Ce dernier a toujours démenti un quelconque rôle dans l’affaire Bygmalion, jurant avoir découvert le nom de la société après l’élection. «L’argument d’une campagne qui dérape est une farce», a même lâché Nicolas Sarkozy en septembre 2015, devant les policiers. Puis à nouveau, le 4 février, sur France 2 : «Jamais je n’ai trahi la confiance des Français, si j’avais eu le moindre doute, je ne serai pas revenu», assure-t-il, renvoyant la responsabilité aux dirigeants de Bygmalion et, de façon plus sournoise, à Jean-François Copé lui-même.

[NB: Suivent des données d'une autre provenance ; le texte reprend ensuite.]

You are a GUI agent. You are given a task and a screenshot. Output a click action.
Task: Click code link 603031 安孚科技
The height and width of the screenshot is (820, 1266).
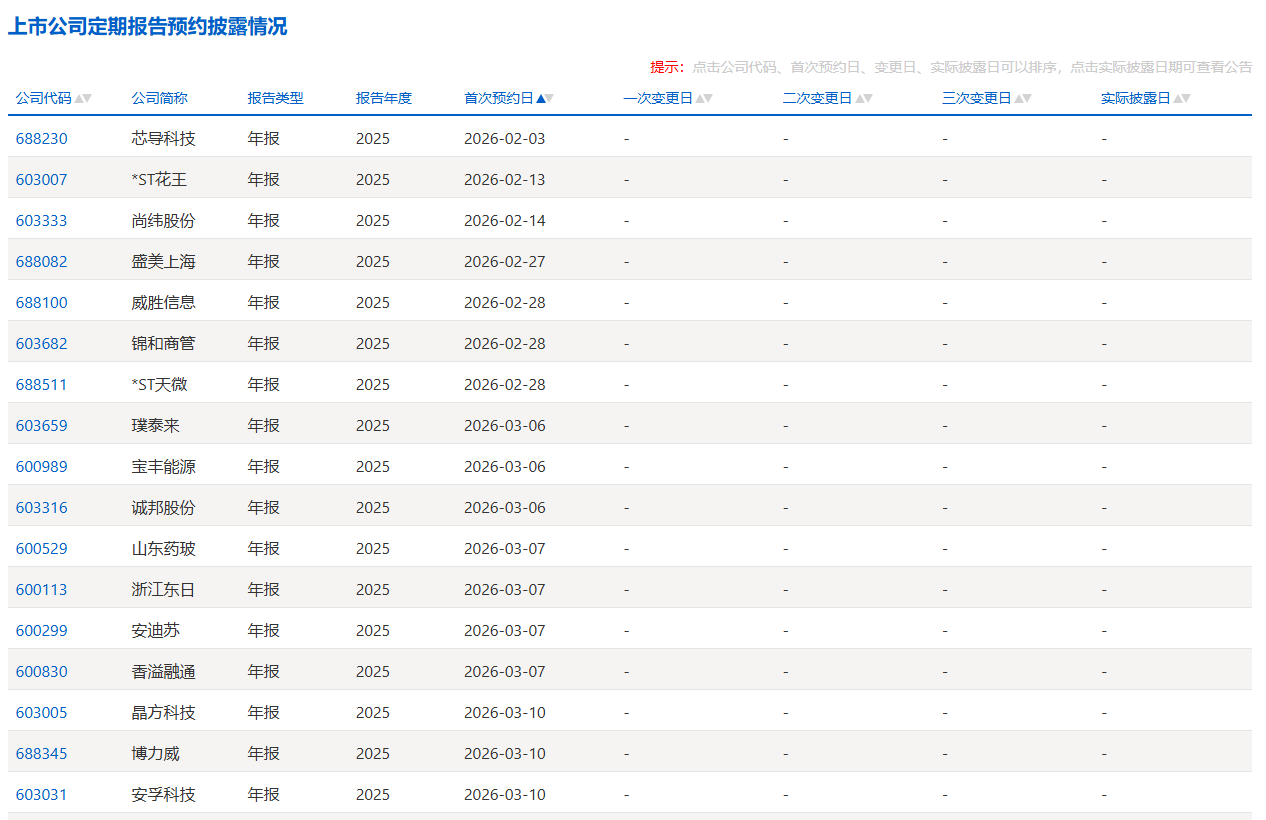point(41,794)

Les juges auront donc fait une autre lecture du dossier. Sarkozy ayant paraphé lui-même ses comptes de campagne, il se porte garant de la sincérité et de la régularité de ses dépenses. L’article 113-1 du code électoral punit en effet d’un an de prison et de 3 750 euros d’amende tout candidat ayant déclaré des «éléments comptables sciemment minorés».

Détail embarrassant Jusqu’où Nicolas Sarkozy savait-il ? L’ancien président a été personnellement informé par son directeur de campagne, Guillaume Lambert, de la dérive financière de ses premiers meetings. Une dérive consignée dans une note datée du 7 mars 2012, qui pointe clairement un risque de dépassement du plafond et interdit toute dépense supplémentaire. Sarkozy a d’abord nié farouchement avoir eu connaissance de cette note. Mais lors de son audition, Guillaume Lambert a confirmé l’en avoir bien informé. «Je ne m’en souviens pas mais c’est possible», a fini par reconnaître Sarkozy devant les policiers.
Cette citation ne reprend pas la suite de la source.